Получается, что если туманное пятнышко летит в сторону Земли, длина световых волн должна укорачиваться. Спектральные линии покажутся нам сдвинутыми в фиолетовую область. Если же туманность летит от Земли, то все происходит наоборот и линии ее спектра должны казаться сдвинутыми в красную область более длинных волн. Это смещение измерялось в относительных величинах и определялось изменением длины испущенной волны к длине волны, принятой наблюдателем (Z = Δλn/λn).
Физик Георгий Гамов, чтобы заставить студентов запомнить правило доплеровского эффекта, рассказывал на лекциях такой анекдот. Касался он коллеги Гамова, тоже известного американского физика по имени Роберт Вуд. Однажды в Балтиморе полиция задержала Вуда за то, что он въехал под красный свет.
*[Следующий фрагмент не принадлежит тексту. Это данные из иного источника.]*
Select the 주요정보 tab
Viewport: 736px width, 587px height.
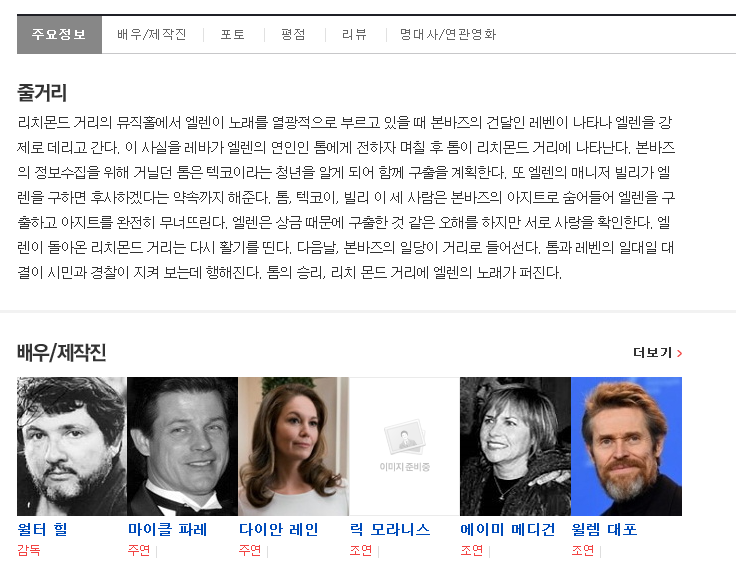59,35
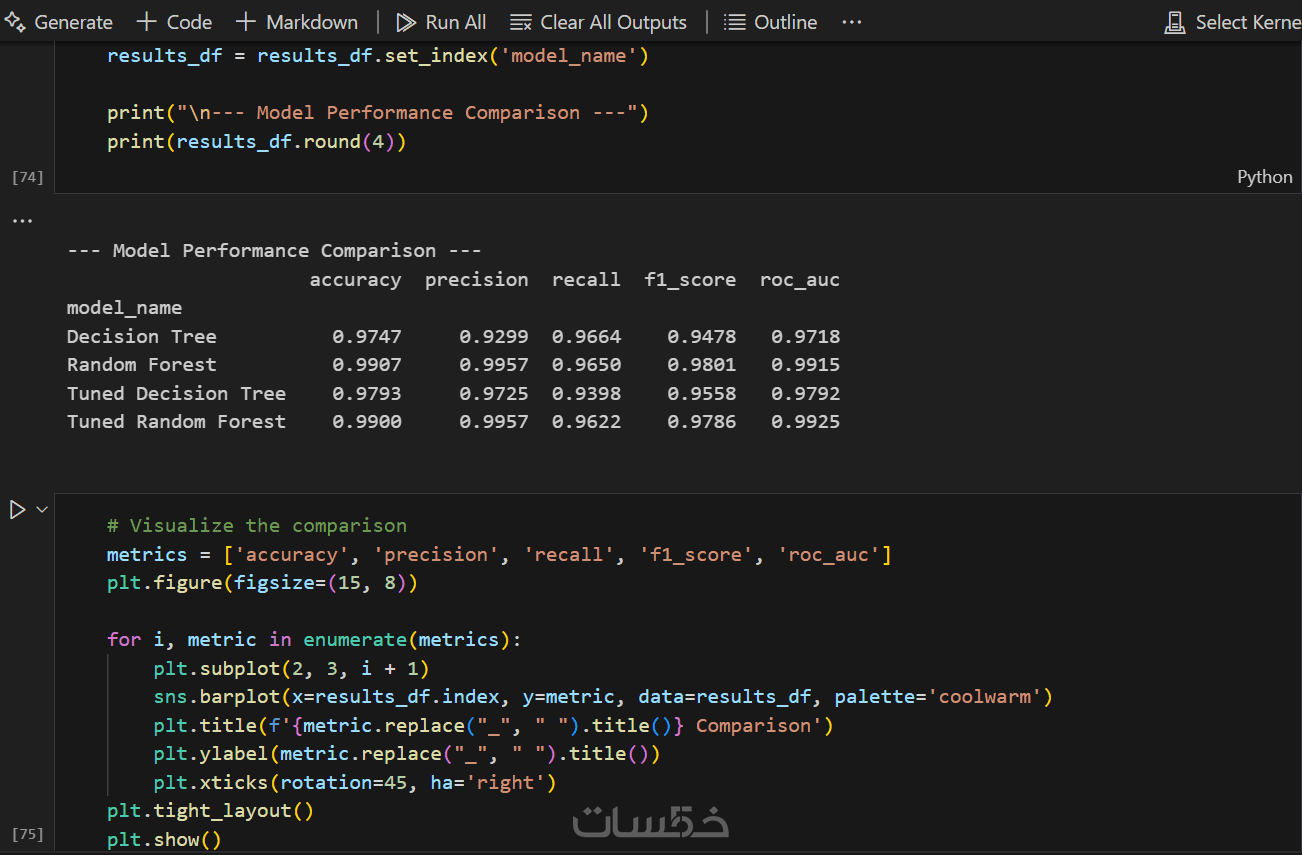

Знаменитый физик блестяще объяснил на суде, что из-за эффекта Доплера, в результате большой скорости его автомобиля, красный свет сдвинулся в фиолетовую сторону спектра до зеленого. И что он как водитель в нарушении не виноват. Судья уже решил было оправдать Вуда. Но, как на грех, в зале оказался студент, только что проваленный Вудом на экзамене. Студент быстро подсчитал скорость, требуемую для превращения красного света в зеленый. И судья, отказавшись от первоначального обвинения, оштрафовал Вуда за превышение скорости.